Methods: From June 2024 to September 2025, 115 ICU CAP patients in Shanghai Jian District Shibei Hospital were analyzed retrospectively. sTM levels were measured together with other laboratory tests at ICU admission. Demographic data, clinical characteristics, APACHE II scores and laboratory test results were obtained from medical records. The difference between 97 survivors and 18 non-survivors were compared. ROC analysis and multivariable logistic regression were used to evaluate sTM’s value in predicting in-hospital mortality. Spearman’s correlation and multiple linear regression assessed the association of sTM with other blood biomarkers and APECH II scores.
Results: Non-survivors had significantly higher sTM than survivors. sTM correlated with APACHE II scores and disease severity, as well as blood biomarkers of kidney function, inflammation and coagulation.

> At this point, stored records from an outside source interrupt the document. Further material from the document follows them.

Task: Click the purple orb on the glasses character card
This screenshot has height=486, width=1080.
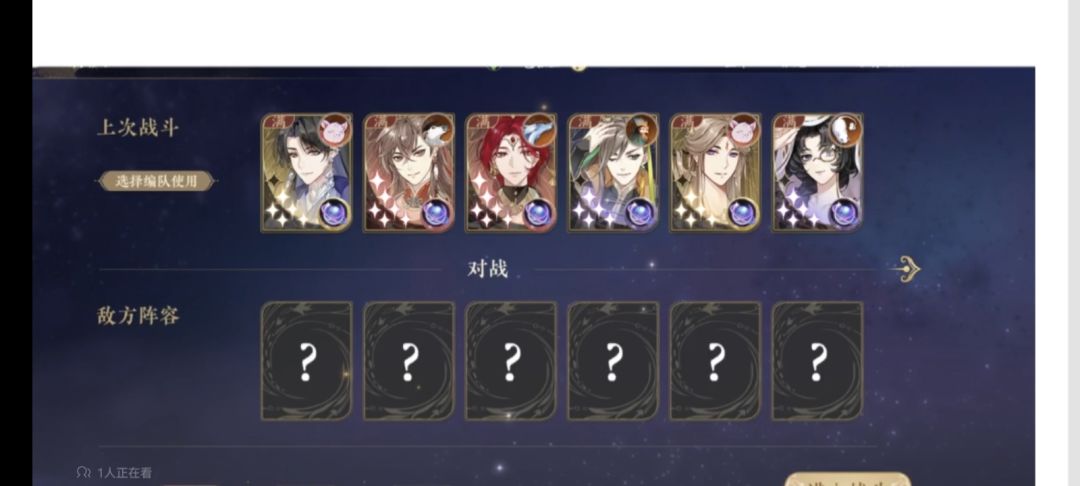Action: (x=845, y=213)
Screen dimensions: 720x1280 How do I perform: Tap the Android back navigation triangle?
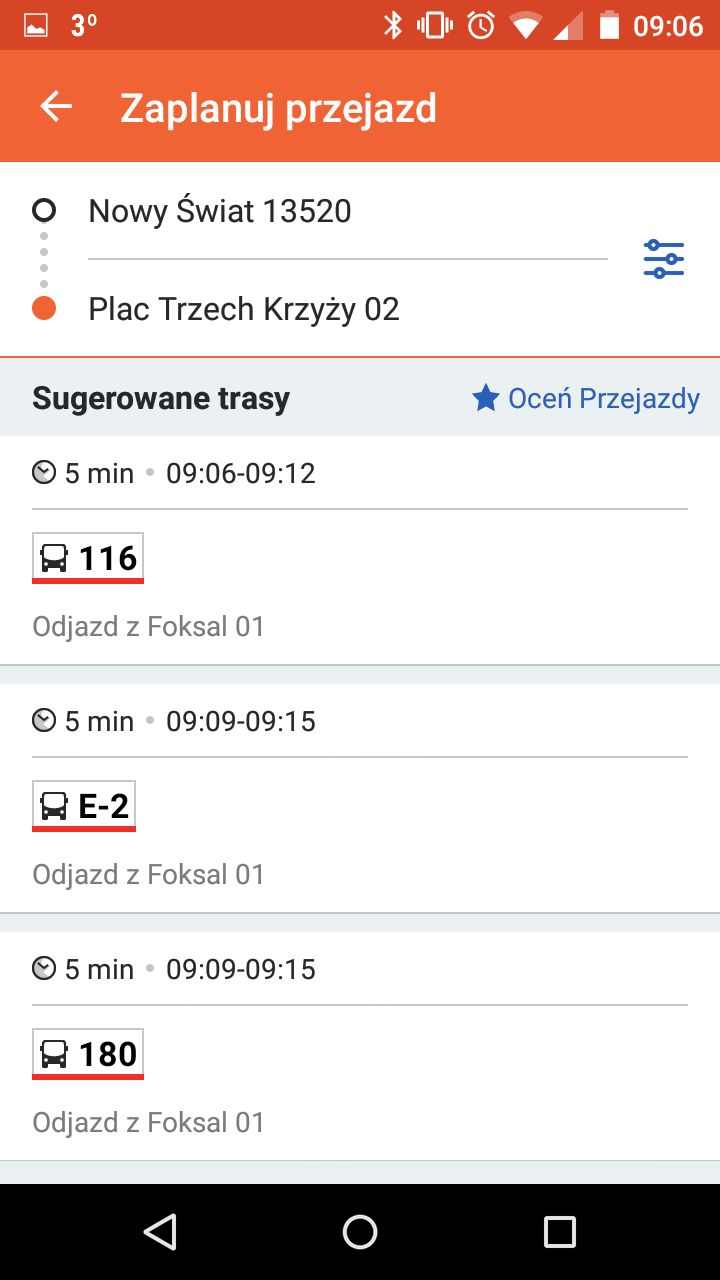(160, 1232)
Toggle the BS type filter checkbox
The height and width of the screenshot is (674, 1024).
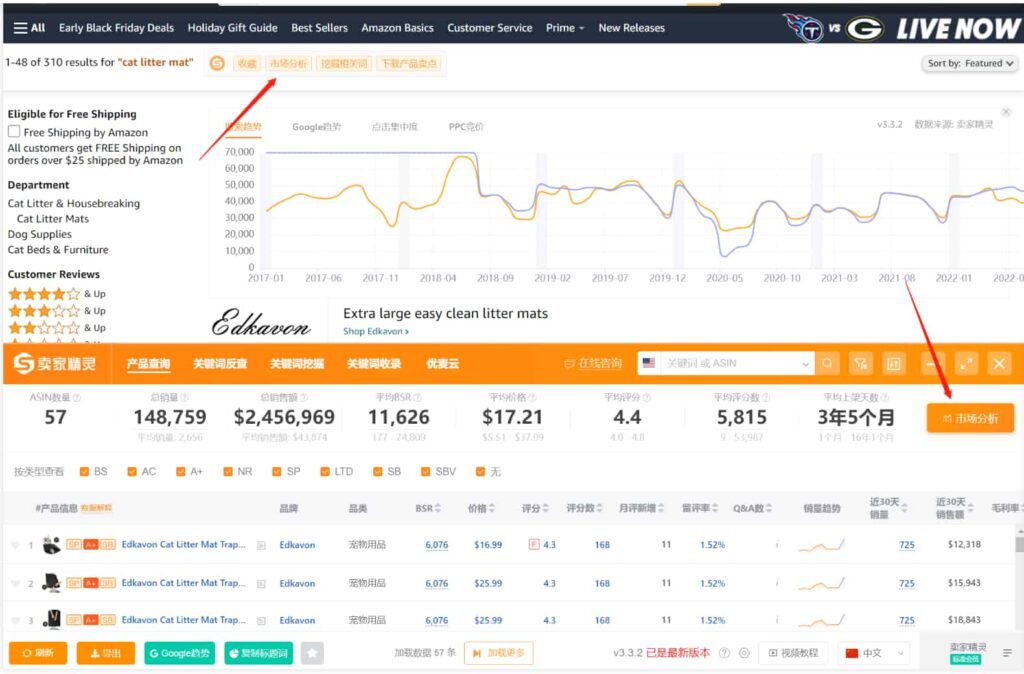(85, 471)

ROC analysis showed that sTM predicted in-hospital mortality with an AUC of 0.747 (p < 0.001), higher than that of APACHE II score. The optimal cutoff of sTM was 12.9 TU/mL with sensitivity of 88.9% and specificity of 53.6%. Elevated sTM levels remained independently associated with the risk of in-hospital mortality even after adjusted with APACHE II scores or kidney dysfunction.
Conclusions: sTM levels were significantly higher in non-survivors and correlates to APACHE II scores, suggesting its potential as a prognostic biomarker, aiding early risk stratification and tailored ICU management for CAP patients.